Available linguistic metadata sets and how to select among them.
The linguistic fieldwork workflow
How each tool fits into the workflow (transcription, annotation, corpus-development, lexicon, interlinear glossed texts, data conversion using regular expressions).
Processes and current tools
Transcription with time-alignment
Annotation
Lexical database
Interlinear text production
What is 'well-formed data'?
Distinguishing the form and content of data to allow multiple outputs from the same underlying data
Language documentation requires archives
Presentation of key linguistic archives, what they offer and how to use them.
What is required to establish a digital archive (if there is interest)

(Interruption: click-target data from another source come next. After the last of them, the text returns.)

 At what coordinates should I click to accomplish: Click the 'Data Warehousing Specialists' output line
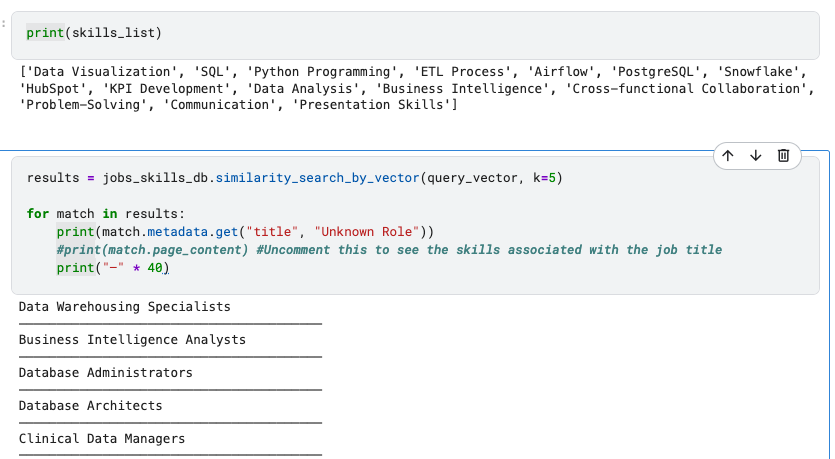(125, 307)
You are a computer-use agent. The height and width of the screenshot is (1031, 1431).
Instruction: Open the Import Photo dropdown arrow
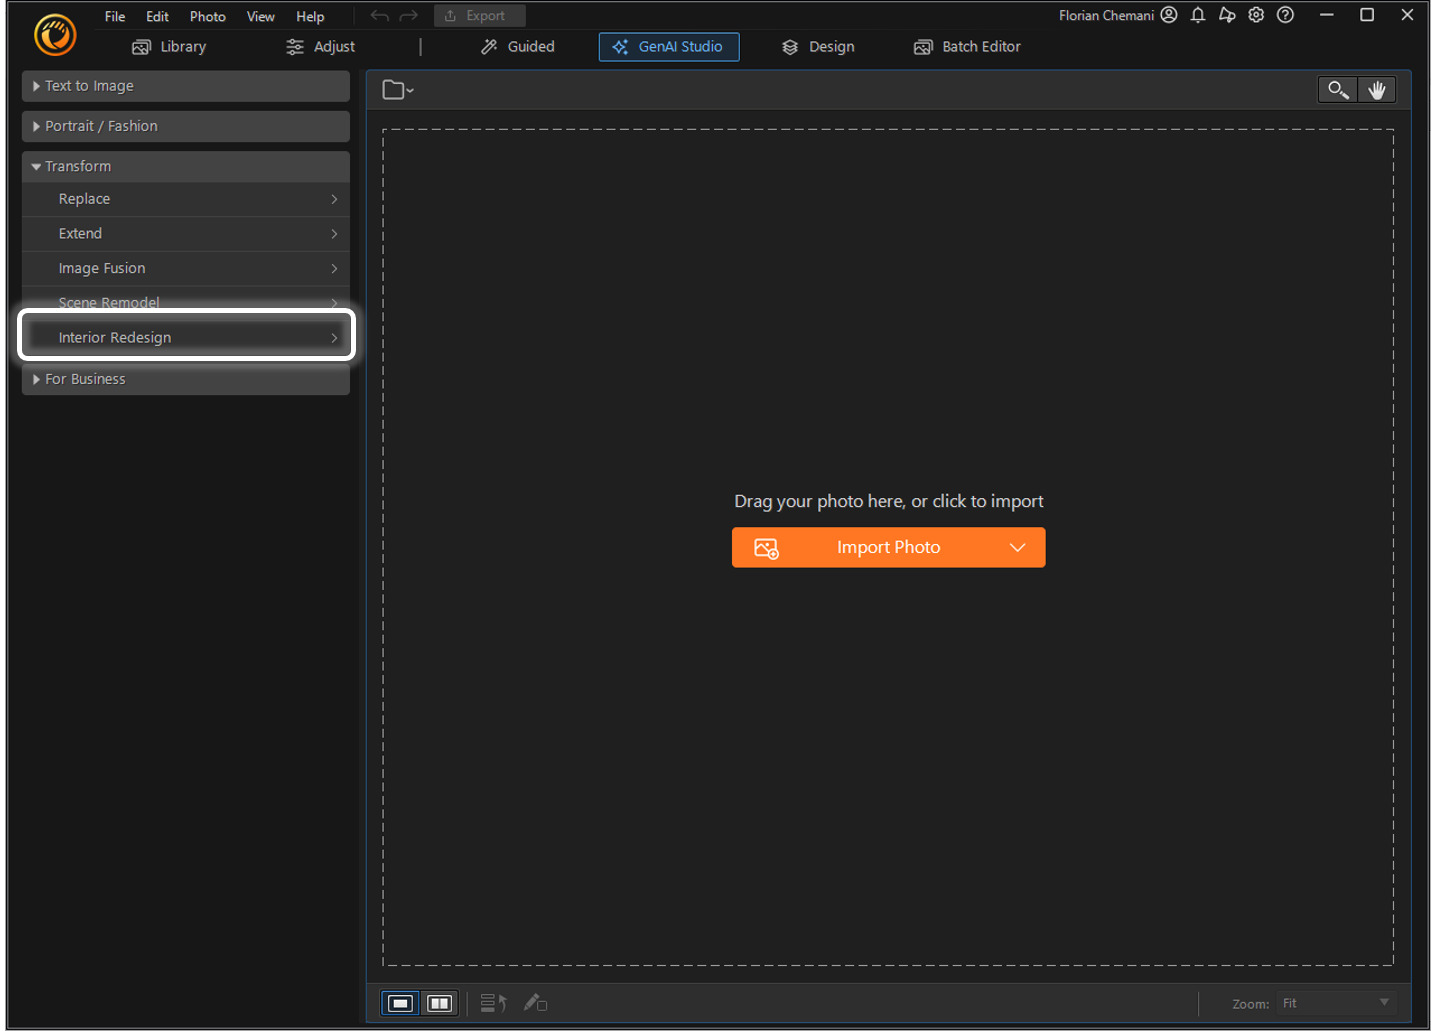[x=1017, y=547]
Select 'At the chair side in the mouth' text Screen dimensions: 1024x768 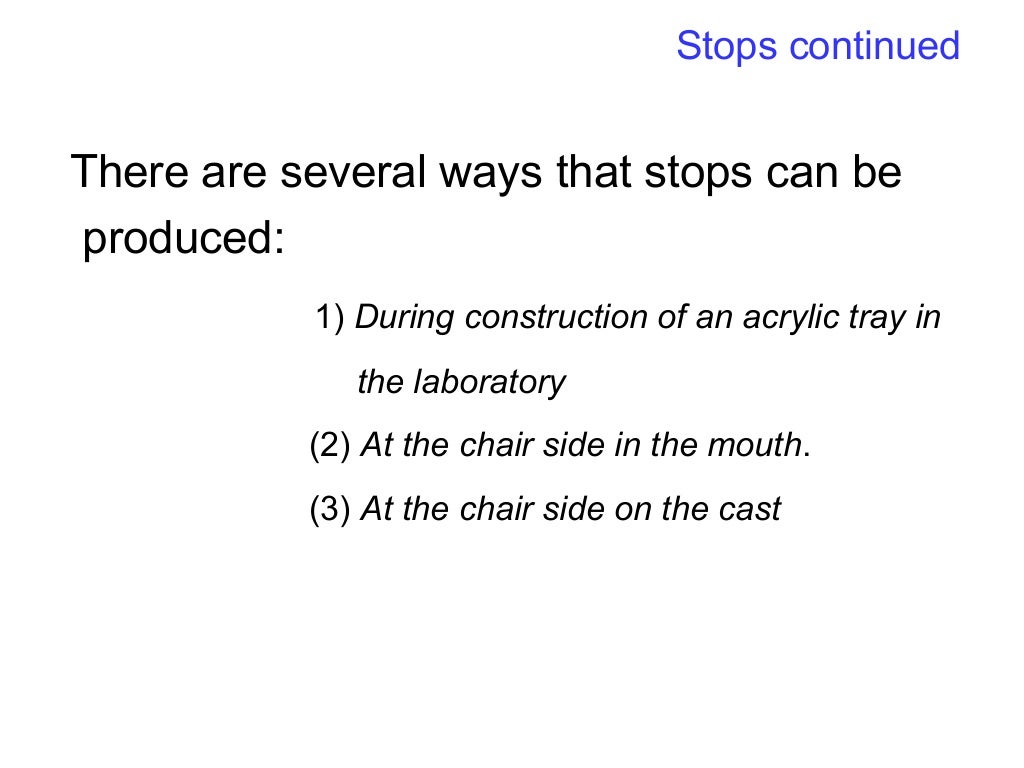point(582,445)
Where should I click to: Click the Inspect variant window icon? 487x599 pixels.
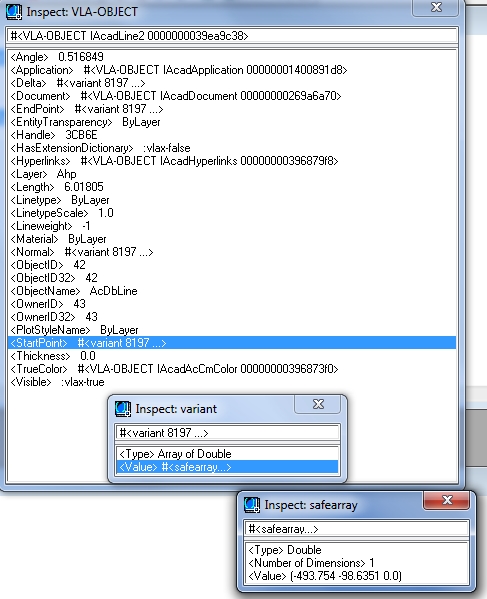[x=123, y=409]
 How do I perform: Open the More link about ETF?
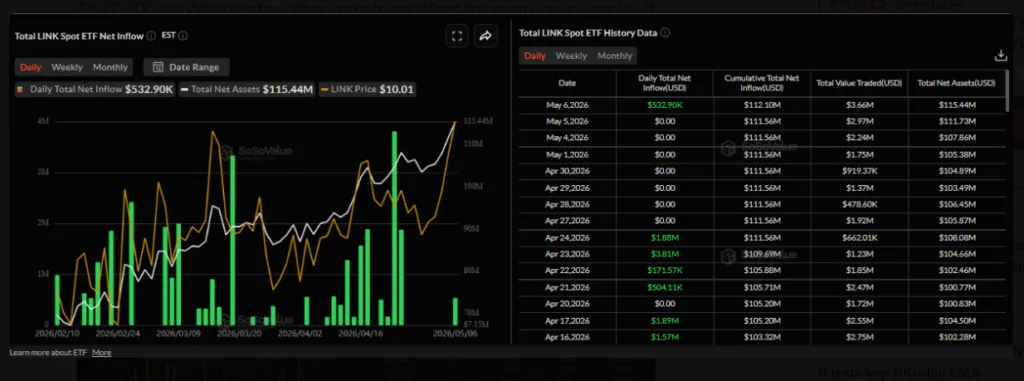(x=101, y=352)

Institutional repositories for data and for research publications (the Open Access movement)
Mobilization
Multiple possible outputs from well-formed data.
Instructor(s) Bio
Nick Thieberger works with Warnman, an Indigenous language from Western Australia and South Efate, a language from central Vanuatu, for which he developed a method for citing archival recordings created during fieldwork, presenting a DVD of playable example sentences and texts in the language together with the published grammar. In 2003 he helped establish the Pacific And Regional Archive for Digital Sources in Endangered Cultures (paradisec.org.au) and continues as the project officer with this multi-institutional archiving project that holds 4.4Tb of data, including 2,440 hours of digitised audio files. He leads a team that is building EOPAS, an online database for presentation of interlinear glossed text with media. In 2008 he established Kaipuleohone, the linguistic archive at the university of Hawai'i. He is interested in developments in e-humanities methods and their potential to improve research practice and he is now developing methods for creation of reusable data sets from fieldwork on previously unrecorded languages. He is the technology editor for the journal Language Documentation and Conservation. He is an Australian Research Council QEII Fellow at the University of Melbourne and an Assistant Professor in the Department of Linguistics at the University of Hawai'i at Mānoa.